_Data to use_
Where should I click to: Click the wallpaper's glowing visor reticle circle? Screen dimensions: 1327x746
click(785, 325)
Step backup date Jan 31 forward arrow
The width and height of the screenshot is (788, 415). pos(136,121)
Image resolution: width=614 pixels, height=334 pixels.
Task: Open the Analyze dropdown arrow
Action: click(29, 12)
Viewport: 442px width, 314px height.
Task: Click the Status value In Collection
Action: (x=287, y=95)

_Your task_
Reproduce every row above verbatim, one line at a time, changing nothing.

_Response_
Where should I click to: Click the wallpaper's glowing visor reticle circle? Screen dimensions: 1327x746
click(785, 325)
Step backup date Jan 31 forward arrow
The width and height of the screenshot is (788, 415). pos(136,121)
Image resolution: width=614 pixels, height=334 pixels.
Task: Open the Analyze dropdown arrow
Action: click(29, 12)
Viewport: 442px width, 314px height.
Task: Click the Status value In Collection
Action: (x=287, y=95)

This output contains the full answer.